This is an interesting question. I think the key to it is to delve into the proof that two expressions for the length of a smoothly parameterized curve $\gamma : [a,b] \to \mathbb{R}^n$ give the same answer. The key thing to exploit is that the vector valued derivative $\gamma'(t)$ is uniformly continuous, which obviously fails for the Manhattan metric approximating curve.
The first expression for length is the one from calculus:
- $\text{Length}(\gamma) = \int_a^b \bigl| \gamma'(t) \bigr| \, dt$
and the other from metric space theory:
- $\text{Length}(\gamma)$ equals the supremum, over all partitions $a=t_0 < t_1 < ... < t_N = b$, of the length of the secant segment approximation $\sum_{n=1}^N \bigl|\gamma(t_n)-\gamma(t_{n-1})\bigr|$
Let me try to isolate the key issue of the proof of equality of 1 and 2 with a simple problem.
Suppose that I have a continuously differentiable function $f : [a,b] \to \mathbb{R}$ such that $f(a)=f(b)$, and hence the slope of the secant line between $(a,f(a))$ and $(b,f(b))$ equals zero. Suppose also that we have an upper bound $|f'(x)| \le B$ for all $x \in [a,b]$, and we imagine that $B$ is very close to zero. Consider the calculus expression the length of the graph $\Gamma = \{(x,f(x) \,|\, x \in [a,b]\}$
$$\text{Length}(\Gamma) = \int_a^b \sqrt{1 + f'(x)^2} \, dx \,
$$
What can be said about the value of this expression?

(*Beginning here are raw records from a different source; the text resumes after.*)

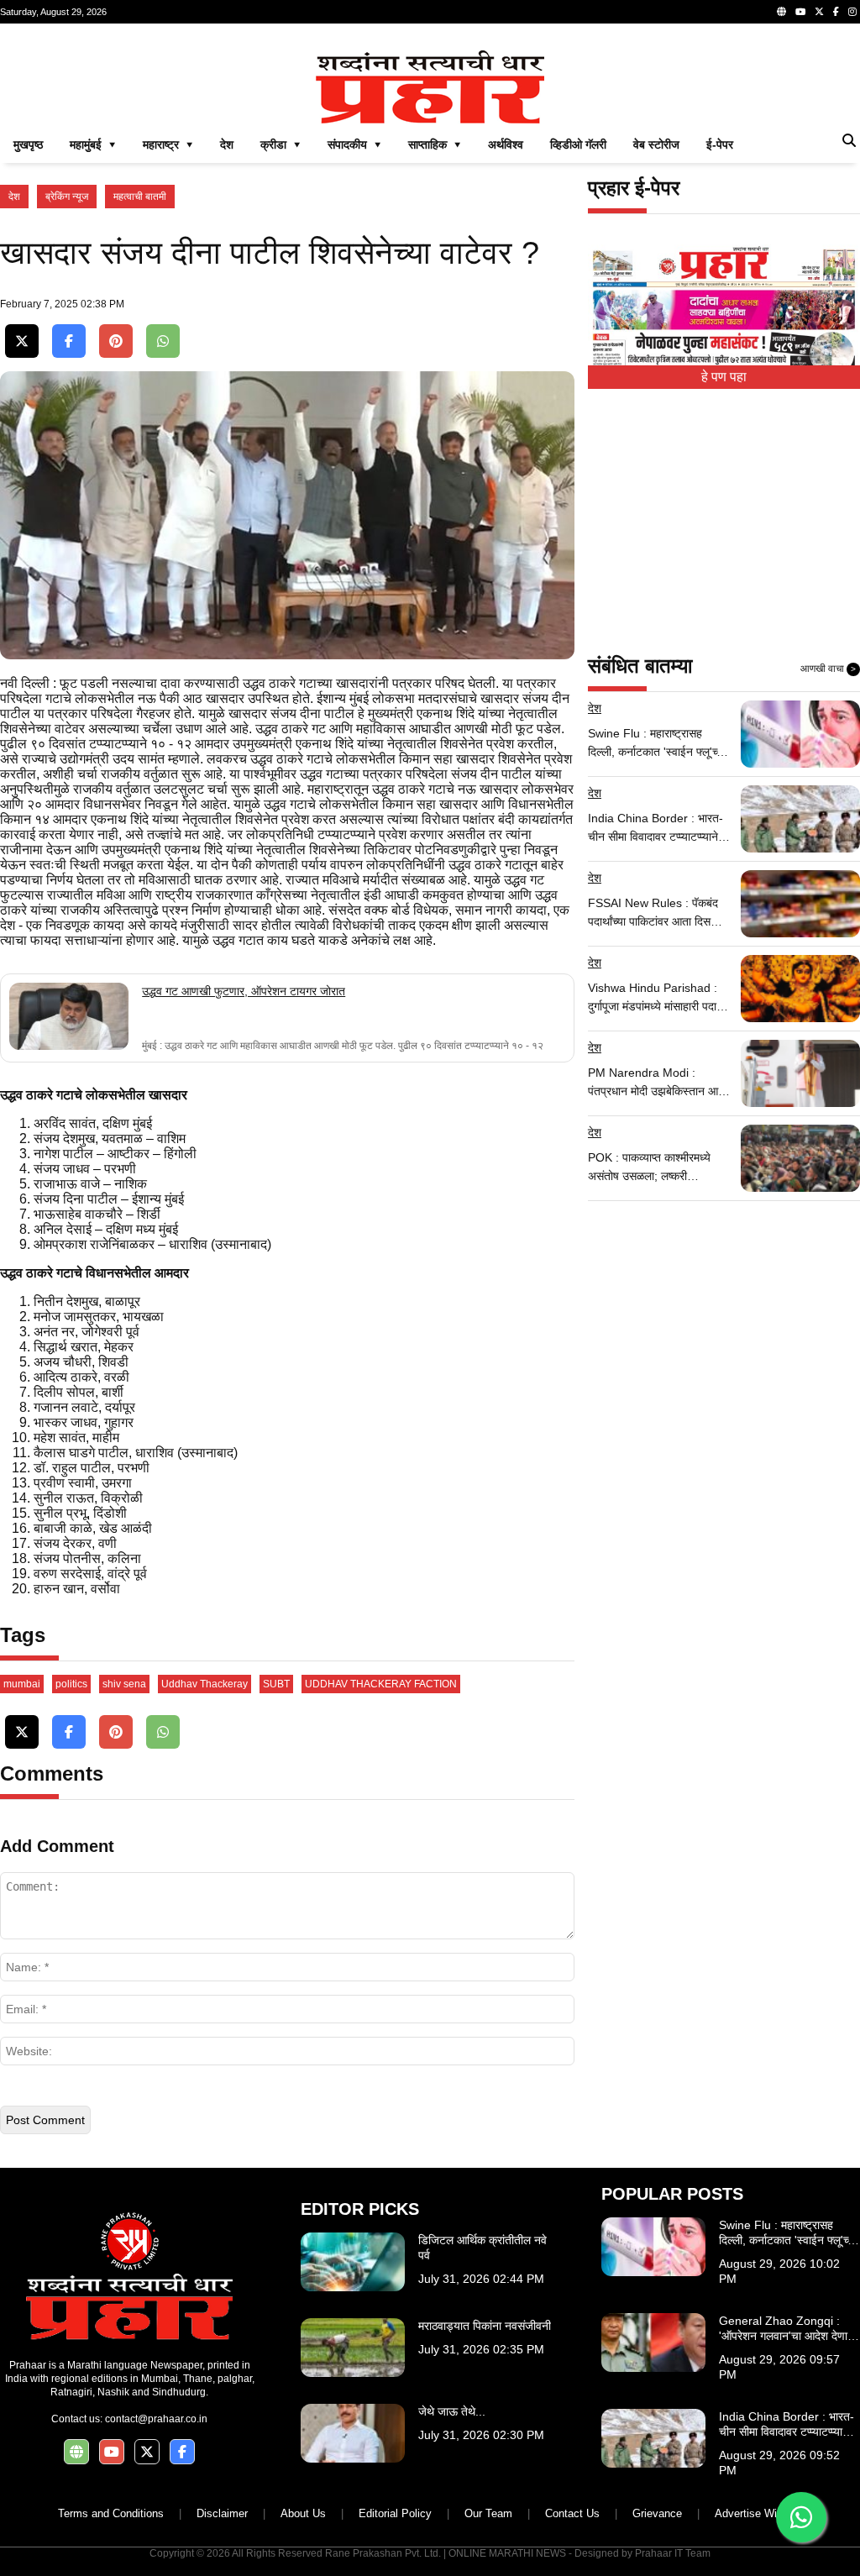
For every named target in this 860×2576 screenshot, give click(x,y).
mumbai (21, 1684)
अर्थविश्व (505, 144)
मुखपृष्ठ (28, 144)
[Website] (781, 12)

Well, we have an estimate for the integrand of the form
$$1 \le \sqrt{1 + f'(x)^2} \le \sqrt{1+B^2}
$$
which leads to a length estimate
$$\text{Length}[a,b] \le \text{Length}(\Gamma) \le \sqrt{1+B^2} \, \text{Length}[a,b]
$$
which leads to a length ratio estimate
$$1 \le \frac{\text{Length}(\Gamma)}{\text{Length}[a,b]} \le \sqrt{1+B^2}
$$
So as the bound $B$ gets closer and closer to zero, the length ratio gets closer and closer to $1$.
One can generalize this to the case that $f(a) \ne f(b)$, where the nature of the slope bound should be expressed in terms of the angle of the tangent line at each point compared to the angle of the secant line between $(a,f(a))$ and $(b,f(b)$, rather than in terms of slopes. One again obtains a uniformly bounded ratio of lengths, expressed in terms of a bound in the differences between angles.

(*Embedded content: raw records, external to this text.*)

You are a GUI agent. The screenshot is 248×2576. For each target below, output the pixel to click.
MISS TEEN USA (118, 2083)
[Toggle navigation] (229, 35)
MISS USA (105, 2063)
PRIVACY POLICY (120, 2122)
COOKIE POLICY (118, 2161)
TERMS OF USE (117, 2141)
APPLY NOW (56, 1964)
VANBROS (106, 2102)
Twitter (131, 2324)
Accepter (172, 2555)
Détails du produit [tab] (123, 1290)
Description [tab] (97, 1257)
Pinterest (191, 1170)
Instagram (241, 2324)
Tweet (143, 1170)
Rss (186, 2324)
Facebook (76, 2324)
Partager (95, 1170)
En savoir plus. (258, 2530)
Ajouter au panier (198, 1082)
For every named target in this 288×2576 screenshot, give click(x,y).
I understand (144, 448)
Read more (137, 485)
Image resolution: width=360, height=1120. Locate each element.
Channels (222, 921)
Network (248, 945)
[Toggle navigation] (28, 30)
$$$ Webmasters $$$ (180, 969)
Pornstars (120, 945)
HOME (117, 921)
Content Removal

Getting back to why 1 and 2 give the same result, the point is that if one chooses the partition $a=t_0<t_1<...<t_N=b$ to be very fine, uniform continuity of $\gamma'(t)$ guarantees that on the very short subinterval $[t_{n-1},t_n]$ the angle of $\gamma'(t)$ is very close to the angle of the secant segment approximation that connects the two points $\gamma(t_{n-1})$ and $\gamma(t_n)$ (where "very close" means that the bound is uniform over the segments). Therefore the integral expression for $n^{\text{th}}$ arc of $\gamma$, namely $\text{Length}(\gamma[t_{n-1},t_n])$, and the $n^{\text{th}}$ secant segment length, namely $\bigl| \gamma(t_n)-\gamma(t_{n-1})\bigr|$, have a ratio that is very close to $1$. Taking the sum from $n=1$ to $N$ we see that $1$ and $2$ have ratio that is very close to $1$. The ratio gets close and closer as the partition gets finer and finer, and hence 1 and 2 give the same answer.